In this electrolytic cell Fraunhofer researchers produce hydrogen peroxide with electricity for local use – just from air and water.
(Picture: Fraunhofer IGB)

Wood-colored pulp from which white paper is to be produced, objectionable tooth discolorations or disinfecting work areas in hospitals and food production facilities: Due to its highly oxidizing and cell toxic effects hydrogen peroxide is widely used as a bleaching agent and disinfectant in many technical areas, the production of cosmetics and medical applications. Hydrogen peroxide has also become firmly established in oxidative water treatment. Here, under the influence of ultraviolet light, hydrogen peroxide forms hydroxyl radicals: these destroy organic molecules that are not easily biodegradable.

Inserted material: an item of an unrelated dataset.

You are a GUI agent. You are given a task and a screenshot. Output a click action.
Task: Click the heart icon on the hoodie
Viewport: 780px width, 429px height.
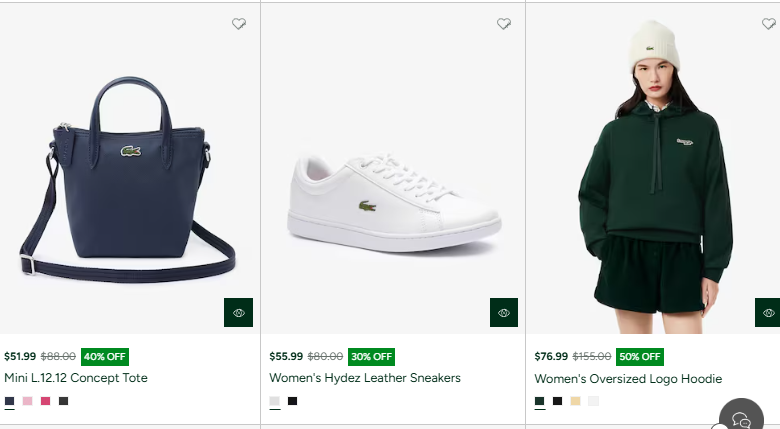[768, 24]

For the most part hydrogen peroxide is produced on a large scale in centralized chemical plants, generally from oxygen and hydrogen and with a catalyst made of expensive platinum. As hydrogen peroxide can decompose spontaneously in highly concentrated solutions and explode, it can only be transported as a hazardous substance subject to strict safety precautions. This substantially increases the transport costs.

The Fraunhofer Institute for Interfacial Engineering and Biotechnology IGB has developed and implemented a new technical concept where hydrogen peroxide is generated locally and on the basis of demand in an electrochemical cell, that means with electricity alone – just from air and water. As a result of the turnaround in energy policy, there are non-uniform spikes in current supply from the regenerative production of energy. Thus the electrolytic production of chemicals is both becoming cost-effective and represents – in addition to the storage of energy – a practical utilization pathway for balancing out spikes in current supply to the grid.

Flexible synthesis in an electrolytic cell

The centerpiece of the development is a flat electrolytic cell. When an electric current flows, water is oxidized at the anode: protons are created and the pH value decreases. At the same time, atmospheric oxygen is reduced at the cathode, a gas diffusion electrode, which is also used for example in fuel cells. As a result, the protons are consumed and hydrogen peroxide is generated.

In a first demonstrator with 100 square centimeters of electrode area the researchers achieved concentrations of more than 400 milligrams hydrogen peroxide per liter when pure oxygen was supplied; when operating with ambient air as the source of oxygen, concentrations of 50 milligrams hydrogen peroxide per liter were obtained – with an energy requirement of 10 kWh/kg H2O2. Dr. Thomas Scherer, Group Manager at Fraunhofer IGB summarizes: “In the meantime we have further optimized the system. We were able to increase the yield from 50 milligrams to 1200 milligrams hydrogen peroxide per liter when operating with air and thus achieved the same turnover as when operating with pure oxygen.”